AVC-203 Achieves Trial Approval from FDA, EMA for R/R B-Cell Lymphoma

A phase 1/2 clinical trial examining the CRISPR-engineered allogeneic chimeric antigen receptor (CAR)-T candidate AVC-203 (QUADvance) has been approved by the FDA and the European Medicines Agency (EMA) for the treatment of patients with relapsed/refractory (R/R) B-cell malignancies.¹

AVC-203 is designed to target and eliminate cells expressing receptors CD19 and/or CD20. In addition to dual-antigen targeting, AVC-203 is engineered to enable donor cells to avoid graft-vs-host disease and rejection by the patient's immune system.

"We are excited to build on the early success and promising activity and safety of our ongoing clinical program [NCT05949125] of allogeneic CAR-T in [acute myeloid leukemia] by now advancing into B-cell lymphoma with what we believe to be the most scientifically compelling allogeneic technology in the industry," said Andrew Schiermeier, president and CEO of AvenCell Therapeutics, developer of AVC-203, in a news release. "To date, attempts at solving the key scalability and cost issues of autologous CAR-T therapy by engineering cells from unrelated donors have fallen short. Nevertheless, the obvious benefits of such an approach, including consistency and potency of an actual drug product - something in vivo approaches cannot provide - remain as compelling as ever. AvenCell remains focused on ensuring that any patient who can benefit from CAR-T therapy can receive it, through the massive scaling of supply and dramatic reductions in cost of goods, with a product that is as good or better than best-in-class autologous CAR-Ts."

The newly approved phase 1/2 study will be conducted across multiple sites in the US and Europe. The phase 1a dose-escalation study is expected to be followed by a phase 1b dose-expansion study, and eventually a phase 2 trial.

About the Ongoing Phase 1 Study

The ongoing phase 1 study is evaluating the combination of allogeneic human T-cell genetically multi-edited and expressing a reversed, universal chimeric antigen receptor (RevCAR) with a recombinant antibody derivative (R-TM123), referred to as Allo-RevCAR01-T-CD123. Patients with R/R AML with selected CD123-positive hematologic malignancies are included in the study.²

Dose escalation reached dose level 12 (500 million Allo-RevCAR01-T cells plus 2.4 mg/day dose of R-TM123). Higher dose levels remain under investigation. A total of 10 patients have received the induction treatment cycle, and 3 patients have completed at least 1 consolidation cycle.

The median age of patients is 62.5 years (range, 43–74). The trial enrolled a heavily pretreated patient cohort with a median of 5.5 prior lines of therapy. Of the 10 patients treated, 5 were classified as adverse risk and 5 were classified as intermediate risk at the time of screening.
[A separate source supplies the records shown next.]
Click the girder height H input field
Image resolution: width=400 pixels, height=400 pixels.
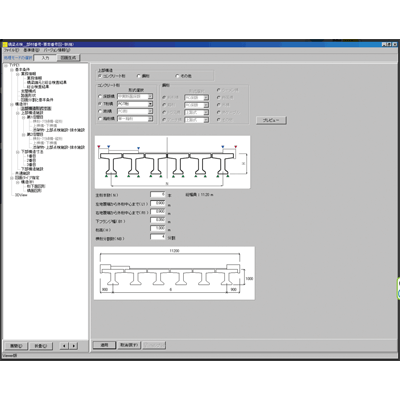click(x=158, y=228)
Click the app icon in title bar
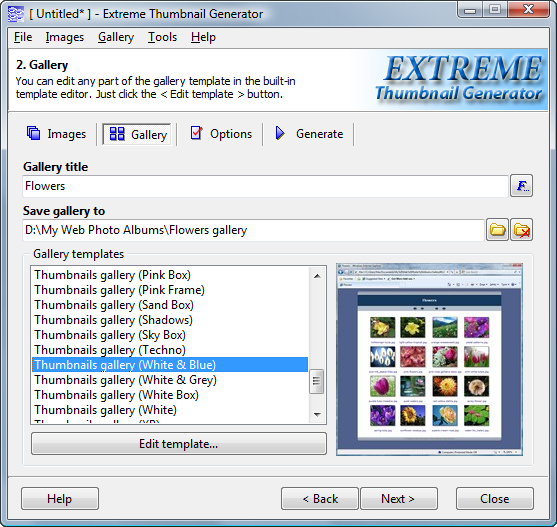This screenshot has height=527, width=557. coord(16,14)
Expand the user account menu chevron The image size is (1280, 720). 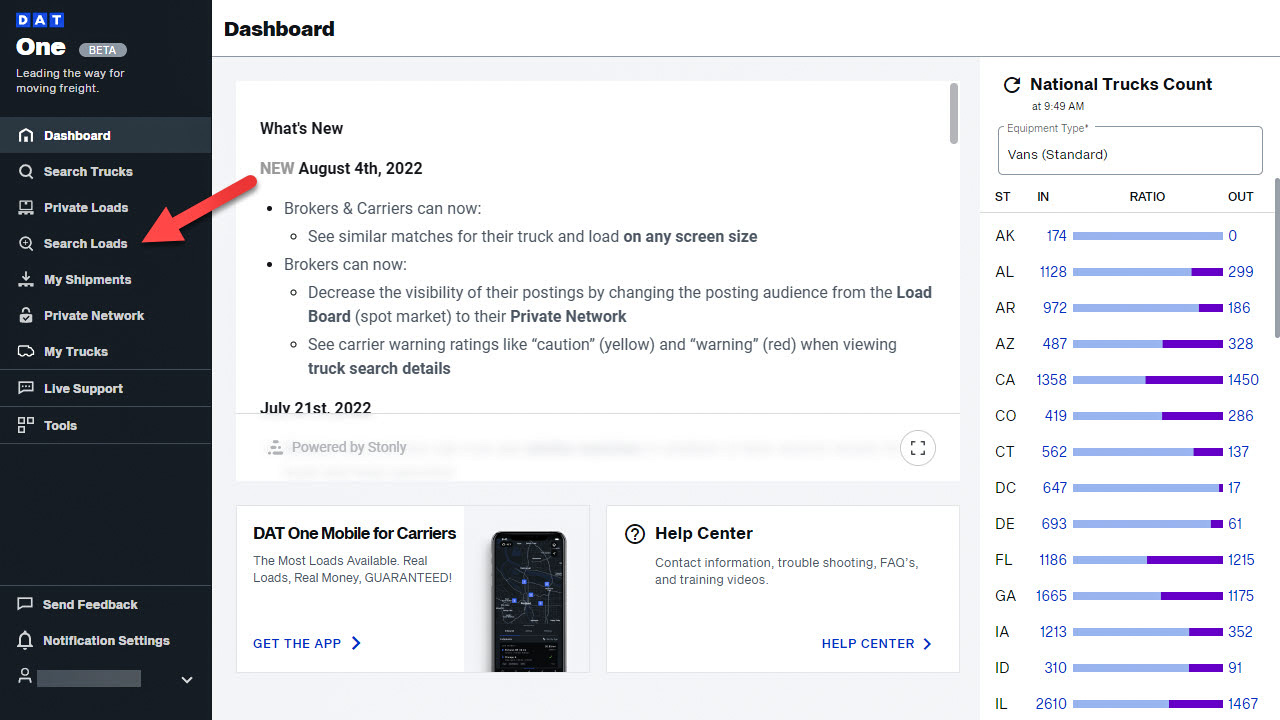pyautogui.click(x=187, y=680)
No dose-limiting toxicities or treatment-related adverse events beyond grade 2 have been observed to date, regardless of patient age or prior treatment intensity. Cytokine release syndrome was reported in 6 patients, all grade 1 or 2.

REFERENCES

1.AvenCell Therapeutics announces IND clearance and EMA approval of clinical trial application (CTA) for the QUADvance study, a phase I/II trial evaluating AVC-203, a novel allogeneic CD19/CD20 CAR-T investigational therapy for the treatment of relapsed/refractory B-cell malignancies. News release. AvenCell. Published December 4, 2025. Accessed December 9, 2025. https://tinyurl.com/3feap44m

2.Wermke M, Westermann J, Metzelder S, et al. Allogeneic CAR-T therapy AVC-201 in AML positive for CD123. Published November 3, 2025. Accessed December 9, 2025. Blood (2025) 146 (Supplement 1): 3426. doi: 10.1182/blood-2025-3426.